3. Value perception. Buyers like to feel they're getting something substantial for their money -- and bodies like the 5D3 get traded for a LOT of money. The greatest techno whizbangery is nice, but if it doesn't feel like "quality," the buyer will balk. Words like "plastic" and "flimsy" and "toy" get tossed around when a product is perceived as insubstantial. Marketing devils work hard at achieving the right balance in this area, much to the annoyance of design engineers who tend to value function over all.
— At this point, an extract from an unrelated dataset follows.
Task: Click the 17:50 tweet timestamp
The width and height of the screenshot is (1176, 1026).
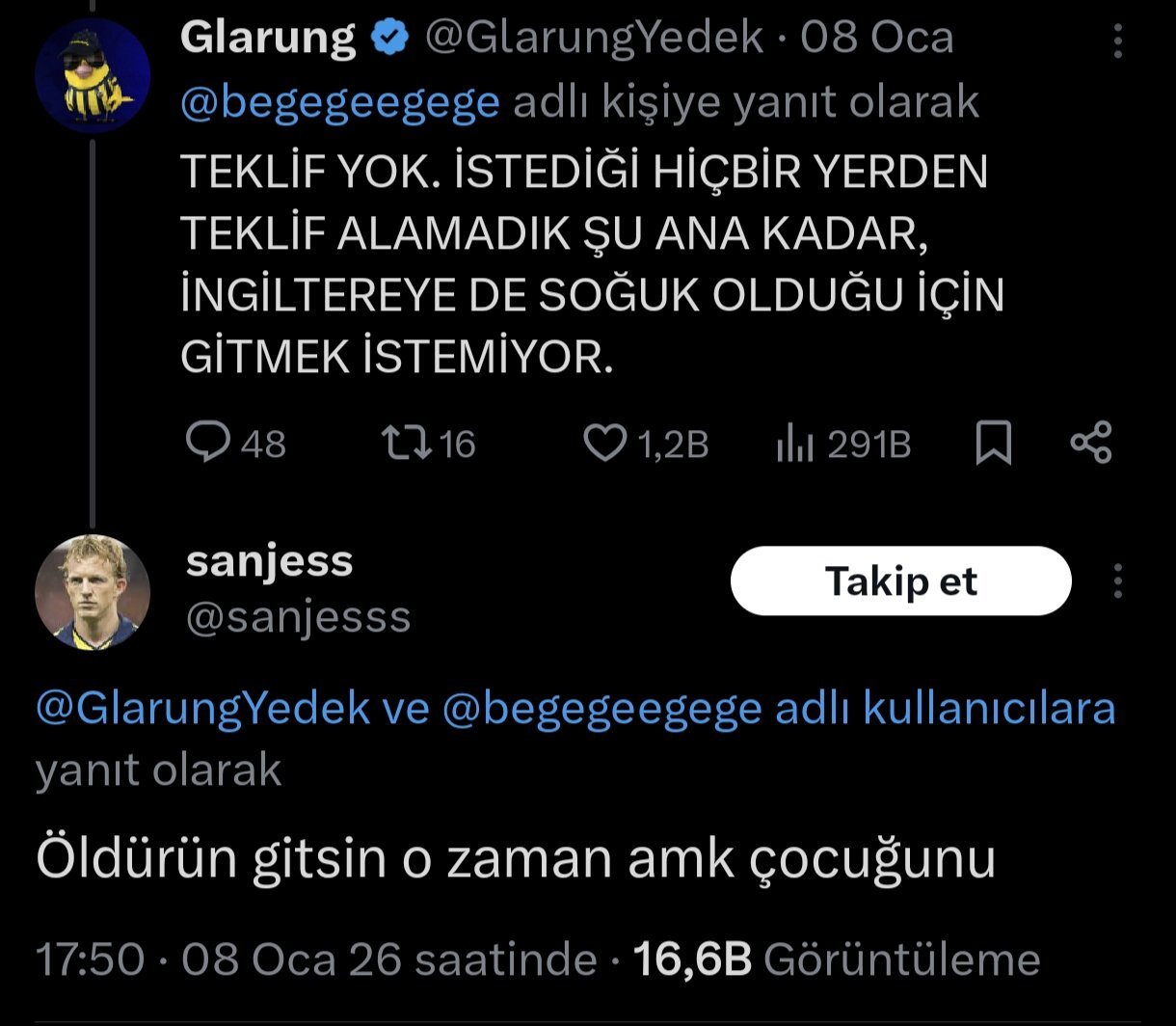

One thing I know is that I like how my 5D3 feels when I'm using it -- my S95, not so much!


----------



## brad-man (Nov 4, 2013)

They're big so we can impress the ladies. Ohhh, you're going to shoot me with THAT!


----------



## unfocused (Nov 4, 2013)

Interesting comments and actually, somewhat surprising to me. Reading the threads about mirrorless cameras you'd think that the whole world wants a smaller body. Yet, on this thread it's clear that a lot of DSLR owners like their chunky boxes (yes, I'm in that camp) and many of us add a battery grip to make it even larger. 



bchernicoff said:


> I think we ended up here due to the size of the electronics in early DSLRs.
> 
> The Sony a7's show that a full frame camera could be made much smaller. It should be possible to make a DSLR as small as your old F1.



This, I think is probably closest to the truth. Those early Kodak/Nikon and Kodak/Canon hybrids were huge, so clearly things have come down in size. 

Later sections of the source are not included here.